With the able assistance of Musical Director Tedd Firth (also on piano), Firth's Big Band, and special guest vocalists Allyson Briggs, Jeremy Jordan, and Catherine Russell, Feinstein and Co. delivered a lively evening of familiar and eclectic material.

A jitterbug instrumental "Lady Be Good" (George and Ira Gershwin) primes us for Feinstein's tandem renditions of "I Never Knew" (Gus Kahn/Ted Fiorito) and "I Found a New Baby" (Jack Palmer/ Spencer Williams), the latter written for Ethel Waters. Rhythm is easy here. Swing includes both "kinetic" up-tempo numbers and syncopated ballads, less easily identifiable as belonging to the genre.

It was a period when many bandleaders wrote hit songs. Ray Noble's "The Very Thought of You" is performed as a cottony ballad, sincere and serious with just a touch of sensitive clarinet. Musical brush strokes broaden as Freddie Hendrix wields his superb trumpet. I see your face in every flower/Your eyes in stars above Feinstein croons prettily, going up an octave on your eyes.

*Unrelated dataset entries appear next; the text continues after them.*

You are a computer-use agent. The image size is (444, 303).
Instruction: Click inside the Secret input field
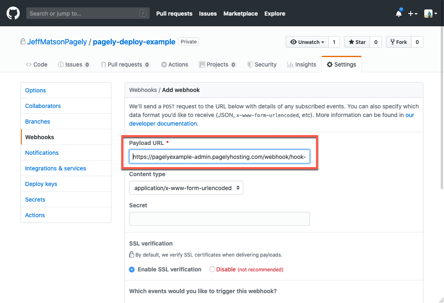[219, 218]
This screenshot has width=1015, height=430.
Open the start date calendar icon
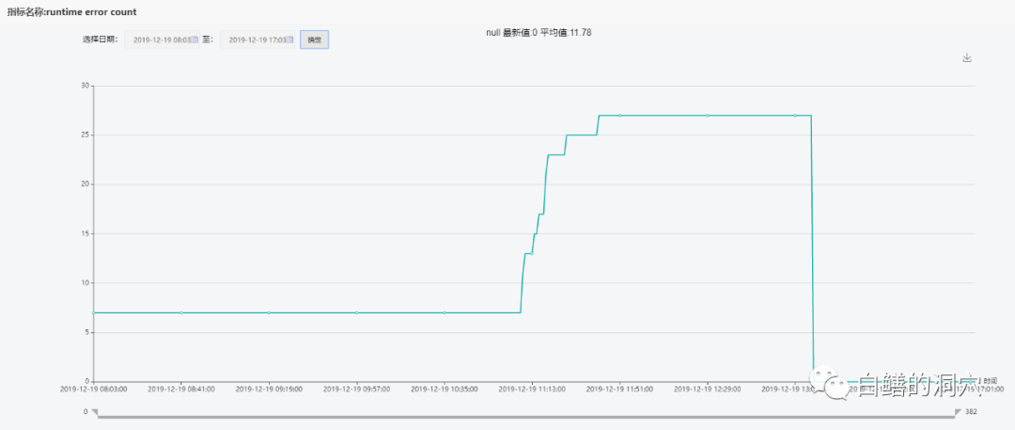(x=195, y=40)
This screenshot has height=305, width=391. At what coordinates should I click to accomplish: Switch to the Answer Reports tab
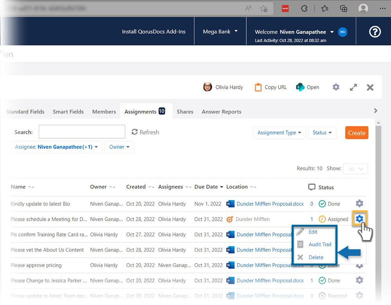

Guest Allyson Briggs (right) looks and sounds like the 1940s, often organically singing double octave notes. The statuesque vocalist offers a bright, clear, straight from the hip "How About You?" (Burton Lane/Ralph Freed from Babes on Broadway), stringing lyrics together, eschewing line breaks. A classic arrangement of Cole Porter's "From This Moment On" shows Briggs's full, polished, confident range.

Broadway's Jeremy Jordan (left) launches into "That Old Black Magic" (Harold Arlen/Johnny Mercer) as if he cut his teeth on swing. Riffing with repetition, pause, and elongation of lyrics, Jordan has an infectiously good time. "Cry Me a River" (Arthur Hamilton, written for Ella Fitzgerald) emerges like a satin ribbon. The actor presents an effective image of contained revenge. A decidedly un-swing duet version of "I'm Nothing Without You" (Cy Coleman/David Zippel from City of Angels) finds Feinstein and Jordan vocally robust and well balanced.

Catherine Russell (below), a worthy Jazz at Lincoln Center favorite, opens with Louis Prima's "Swing It, Brother, Swing": Deep rhythm can't deface me/Hot rhythm stimulates me/Can't help but swing it, boy/Swing it brother, swing! From phrasing to attitude, the artist has it down. We feel as if back in time, watching rhythm move subtly through this great performer. Andy Farber's mellow, zigzagging sax comes out to play.

Farber's arrangement of "Deed I Do" (Fred Rose/Walter Hirsch) follows with warm, muted vocal. Oh hah-uh-uhnny (oh honey), Russell sings with utter engagement. Feinstein and Russell complete her set with a richly arranged duet of "You Go To My Head" (J. Fred Coots/ Haven Gillespie). Warren Vache's beautiful trumpet shadows, solos, and closes with a cursive flourish.

Feinstein returns for "I Gotta Be Me" (Walter Marks from Golden Rainbow), in another decidedly un-swing rendition, this one reflective rather than familiarly demonstrative. And Charles DeForest's breezy "One Day At a Time." After thanks are expressed, the company closes with a punchy "I've Got the World on a String" (Harold Arlen/ Ted Koehler). Effervescent feelings pervade.

Michael Feinstein begins next year's Jazz and Popular Song series with an exploration of the artistry of quintessential crooner Nat "King" Cole on April 5-6, 2017 in The Appel Room.